Extend the project page below on readers' engagement with images in Wikipedia, beginning after its last weekly update.

_Passage_:
※
Initiate the analysis of readers' engagement with images in Wikipedia
Closed, ResolvedPublic
Actions

Assigned To

Authored By

	Miriam
	Apr 14 2020, 11:27 AM

Description

Together with collaborators, start projects on analysing readers' engagement with images in Wikipedia:

Status	Assigned	Task
Resolved	Miriam	T250154 Initiate the analysis of readers' engagement with images in Wikipedia
Resolved	Daniram3	T252539 Internship: Understanding Readers' engagement with Wikipedia through Traffic Logs
Open	Miriam	T333944 Submit Two Papers on Images and Wikipedia

Weekly Updates:
Progressing on internship contract for the student who is going to work on the quantitative bit. Working with the collaborators on scoping down the project: https://docs.google.com/document/d/1d-sOWana7zOj26cPov4wpoUvsG9exDWI8S0Tl62KDoo/edit?usp=sharing

Weekly updates:

Qualitative: worked on surveying existing datasets from automatic generation of multilingual Q and A from Wikipedia. Collaborators worked on generating image history from Wikipedia dumps. Based on WikiLinkGraph, which allows to compute links additions and deletions for each revision of a page, the system does the same for image links. Progress is being tracked hree: https://docs.google.com/document/d/1CNQg3nVmfRKfKdo1utw2HtI19-qU38alKWof1CUoFQU/edit?usp=sharing

Weekly updates:

Quantitative: scoping down the project for the internship period. Focus on specific topics (education topic) and 1 or 2 research questions, leave others for later.
- How are people engaging with images?
- How does this change across different countries/different segments of countries having different development index levels?
Qualitative: collaborators retrieved lists of commonly asked questions. Next step is to match with QA datasets, and generate mulitple choice answers. This will be the root content for our experiment.

Weekly updates:

Quantitative: analysis of image percentage distribution by language, page length and page age. Worked on computing topics for all articles with images in 14 languages.
Qualitative: worked on worked on using word embeddings to retrieve the questions in Facebook's multilingual QA dataset which are more similar to the web queries in an open dataset. For word modeling, I used laser - which is multilingual by nature, and fasttext, which can be adapted to multilingual settings. This is useful to select the questions for our user experiment.

Weekly updates:

Qualitative: worked on exploring the questions in AI2 diagram dataset: https://allenai.org/data/diagrams These are schoolbooks questions about science that we could use to test how people learn through Wikipedia articles.
Quantitative: @Daniram3 is officially onboarded, with server and notebook access! We worked on exploring the data and on understanding what external data classification do we need to complete te project (country characteristics, image classifiers)

Weekly updates:

Qualitative: an undergrad from UW has joined the team. She will we be working on the experiment setup and data labeling.
Quantitative: after becoming more familiar with the datasets in the data lake, @Daniram3 has worked on extracting the first image view statistics. It looks like image click-through rate (imageviews/pageviews) sets at around 10% in average across countries.
※
_Extracted data_:
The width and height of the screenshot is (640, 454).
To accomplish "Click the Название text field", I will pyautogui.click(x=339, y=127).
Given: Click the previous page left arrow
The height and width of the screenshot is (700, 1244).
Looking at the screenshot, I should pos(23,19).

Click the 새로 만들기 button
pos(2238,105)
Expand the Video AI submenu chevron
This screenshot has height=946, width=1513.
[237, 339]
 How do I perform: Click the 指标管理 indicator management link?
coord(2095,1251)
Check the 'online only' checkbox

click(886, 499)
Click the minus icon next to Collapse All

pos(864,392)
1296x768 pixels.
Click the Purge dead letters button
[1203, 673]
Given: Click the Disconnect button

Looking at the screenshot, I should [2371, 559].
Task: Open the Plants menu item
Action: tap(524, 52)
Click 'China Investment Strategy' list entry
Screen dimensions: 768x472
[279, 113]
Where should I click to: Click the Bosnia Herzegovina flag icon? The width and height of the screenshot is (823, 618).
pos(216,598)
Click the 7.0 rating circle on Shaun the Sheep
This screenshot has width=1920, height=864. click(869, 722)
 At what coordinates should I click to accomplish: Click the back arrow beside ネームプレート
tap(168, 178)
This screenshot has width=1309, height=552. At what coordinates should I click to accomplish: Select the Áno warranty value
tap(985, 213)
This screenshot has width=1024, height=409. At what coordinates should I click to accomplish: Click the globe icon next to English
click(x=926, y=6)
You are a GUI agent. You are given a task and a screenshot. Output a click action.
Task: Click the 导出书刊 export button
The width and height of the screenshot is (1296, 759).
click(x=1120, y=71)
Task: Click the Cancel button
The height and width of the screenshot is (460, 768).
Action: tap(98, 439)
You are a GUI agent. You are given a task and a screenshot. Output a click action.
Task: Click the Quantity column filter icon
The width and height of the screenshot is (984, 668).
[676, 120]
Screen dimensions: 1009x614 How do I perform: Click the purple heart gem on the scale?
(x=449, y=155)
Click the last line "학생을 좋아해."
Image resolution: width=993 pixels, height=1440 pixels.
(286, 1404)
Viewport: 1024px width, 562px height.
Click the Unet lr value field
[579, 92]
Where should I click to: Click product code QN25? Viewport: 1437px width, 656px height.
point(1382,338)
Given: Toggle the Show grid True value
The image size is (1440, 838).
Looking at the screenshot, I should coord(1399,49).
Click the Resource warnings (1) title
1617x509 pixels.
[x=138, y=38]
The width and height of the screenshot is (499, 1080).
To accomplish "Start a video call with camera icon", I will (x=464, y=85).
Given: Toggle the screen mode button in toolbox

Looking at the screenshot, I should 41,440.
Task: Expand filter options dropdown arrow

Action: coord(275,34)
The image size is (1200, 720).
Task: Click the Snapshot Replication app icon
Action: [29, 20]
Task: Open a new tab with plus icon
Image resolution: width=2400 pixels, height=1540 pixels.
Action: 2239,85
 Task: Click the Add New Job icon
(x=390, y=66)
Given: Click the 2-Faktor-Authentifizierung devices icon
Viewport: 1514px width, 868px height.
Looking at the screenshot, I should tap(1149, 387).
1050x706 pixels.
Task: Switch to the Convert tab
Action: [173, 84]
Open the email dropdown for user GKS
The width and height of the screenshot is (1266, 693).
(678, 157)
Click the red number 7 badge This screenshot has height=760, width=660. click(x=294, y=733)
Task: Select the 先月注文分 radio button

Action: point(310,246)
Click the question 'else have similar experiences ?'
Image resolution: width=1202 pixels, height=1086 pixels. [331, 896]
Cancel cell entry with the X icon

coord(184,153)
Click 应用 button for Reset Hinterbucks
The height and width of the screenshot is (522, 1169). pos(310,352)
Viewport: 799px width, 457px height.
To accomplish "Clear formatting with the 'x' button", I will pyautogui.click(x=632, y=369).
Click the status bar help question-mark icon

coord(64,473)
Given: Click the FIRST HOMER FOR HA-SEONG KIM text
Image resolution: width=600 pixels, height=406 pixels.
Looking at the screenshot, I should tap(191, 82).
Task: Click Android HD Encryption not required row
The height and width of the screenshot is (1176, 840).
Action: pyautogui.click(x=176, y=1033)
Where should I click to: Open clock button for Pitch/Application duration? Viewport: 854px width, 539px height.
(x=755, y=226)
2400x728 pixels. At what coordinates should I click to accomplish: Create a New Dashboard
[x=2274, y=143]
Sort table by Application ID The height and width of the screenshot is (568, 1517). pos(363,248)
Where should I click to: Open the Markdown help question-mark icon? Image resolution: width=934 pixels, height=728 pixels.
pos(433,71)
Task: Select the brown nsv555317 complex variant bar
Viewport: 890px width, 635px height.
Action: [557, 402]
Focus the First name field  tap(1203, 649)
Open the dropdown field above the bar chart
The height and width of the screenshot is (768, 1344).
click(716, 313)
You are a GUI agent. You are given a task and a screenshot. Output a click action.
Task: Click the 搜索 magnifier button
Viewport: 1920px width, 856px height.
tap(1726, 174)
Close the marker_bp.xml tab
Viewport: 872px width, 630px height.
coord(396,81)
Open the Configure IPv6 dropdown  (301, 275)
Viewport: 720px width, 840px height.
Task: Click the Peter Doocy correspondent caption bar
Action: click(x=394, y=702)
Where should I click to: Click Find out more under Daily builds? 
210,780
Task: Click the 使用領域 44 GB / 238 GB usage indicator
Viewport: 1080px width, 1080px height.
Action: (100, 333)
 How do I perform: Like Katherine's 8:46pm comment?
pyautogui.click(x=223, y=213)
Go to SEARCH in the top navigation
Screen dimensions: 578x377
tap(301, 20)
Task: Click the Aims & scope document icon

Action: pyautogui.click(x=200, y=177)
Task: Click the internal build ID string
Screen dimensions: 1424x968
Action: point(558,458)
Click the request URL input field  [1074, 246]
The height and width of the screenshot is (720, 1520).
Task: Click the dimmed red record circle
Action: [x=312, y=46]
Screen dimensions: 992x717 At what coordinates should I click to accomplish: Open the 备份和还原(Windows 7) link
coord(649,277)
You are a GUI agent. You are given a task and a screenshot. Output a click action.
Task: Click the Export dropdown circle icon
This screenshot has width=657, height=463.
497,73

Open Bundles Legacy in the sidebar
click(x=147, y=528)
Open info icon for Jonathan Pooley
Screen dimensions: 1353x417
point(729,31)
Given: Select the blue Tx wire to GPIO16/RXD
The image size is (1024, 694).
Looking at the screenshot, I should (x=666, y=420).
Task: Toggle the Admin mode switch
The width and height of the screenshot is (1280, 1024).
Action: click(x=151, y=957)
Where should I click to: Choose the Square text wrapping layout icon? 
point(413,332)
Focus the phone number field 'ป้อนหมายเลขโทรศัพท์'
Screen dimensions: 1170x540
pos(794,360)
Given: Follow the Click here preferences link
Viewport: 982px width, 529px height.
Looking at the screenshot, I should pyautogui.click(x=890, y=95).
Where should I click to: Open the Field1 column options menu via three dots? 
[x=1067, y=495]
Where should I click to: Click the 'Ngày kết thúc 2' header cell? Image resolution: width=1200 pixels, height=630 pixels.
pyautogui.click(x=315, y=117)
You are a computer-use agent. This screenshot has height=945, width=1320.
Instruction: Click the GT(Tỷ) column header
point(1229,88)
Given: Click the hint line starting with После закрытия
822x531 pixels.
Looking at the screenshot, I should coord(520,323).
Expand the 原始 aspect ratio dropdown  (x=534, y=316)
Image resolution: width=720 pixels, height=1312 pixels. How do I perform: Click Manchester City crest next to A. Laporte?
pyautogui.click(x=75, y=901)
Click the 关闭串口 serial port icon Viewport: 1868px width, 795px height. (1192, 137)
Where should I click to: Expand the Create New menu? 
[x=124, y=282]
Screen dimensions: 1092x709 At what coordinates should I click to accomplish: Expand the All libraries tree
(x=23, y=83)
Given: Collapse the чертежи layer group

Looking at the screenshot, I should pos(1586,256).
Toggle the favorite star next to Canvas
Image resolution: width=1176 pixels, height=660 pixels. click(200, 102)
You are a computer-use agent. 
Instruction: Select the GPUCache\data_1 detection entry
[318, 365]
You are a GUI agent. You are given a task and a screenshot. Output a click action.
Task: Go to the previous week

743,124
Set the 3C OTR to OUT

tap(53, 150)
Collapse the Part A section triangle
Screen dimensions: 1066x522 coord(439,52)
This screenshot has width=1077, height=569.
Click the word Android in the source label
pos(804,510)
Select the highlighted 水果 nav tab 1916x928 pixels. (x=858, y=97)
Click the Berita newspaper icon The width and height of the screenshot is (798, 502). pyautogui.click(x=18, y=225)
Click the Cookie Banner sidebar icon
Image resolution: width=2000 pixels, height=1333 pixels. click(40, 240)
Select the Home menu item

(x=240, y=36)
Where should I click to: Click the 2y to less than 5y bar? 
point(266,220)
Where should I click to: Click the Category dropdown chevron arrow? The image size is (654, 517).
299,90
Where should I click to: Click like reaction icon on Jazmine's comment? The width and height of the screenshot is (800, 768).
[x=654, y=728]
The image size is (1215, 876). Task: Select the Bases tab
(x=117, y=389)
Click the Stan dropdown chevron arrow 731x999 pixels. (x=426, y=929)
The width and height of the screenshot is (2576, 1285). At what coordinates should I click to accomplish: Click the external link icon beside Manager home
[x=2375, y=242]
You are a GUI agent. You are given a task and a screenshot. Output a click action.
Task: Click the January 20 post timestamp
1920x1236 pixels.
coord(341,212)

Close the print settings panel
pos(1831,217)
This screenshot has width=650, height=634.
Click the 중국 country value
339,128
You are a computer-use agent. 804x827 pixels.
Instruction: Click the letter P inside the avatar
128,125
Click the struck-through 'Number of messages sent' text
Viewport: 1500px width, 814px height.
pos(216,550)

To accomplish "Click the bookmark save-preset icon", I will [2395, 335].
※
_Answer to this task_:
Weekly updates:

Qualitative:
- analyzed the "reading comprehension" dataset from Allen AI. It contains questions about reading comprehension of Wikipedia paragraphs: https://allenai.org/data/quoref t
- the team decided to start crafting a few pilots for this experiment. Focusing on few selected articles, we will take questions from existing QA datasets, and generate questions manually. We will also try different versions of the interface.

Quantitative:
- @Danirama solved joining issues and worked on extracting image clicktrhough rate by joining image views with page views. One issue we found is that there is more than one image per article, so we need to normalize somehow by number of images.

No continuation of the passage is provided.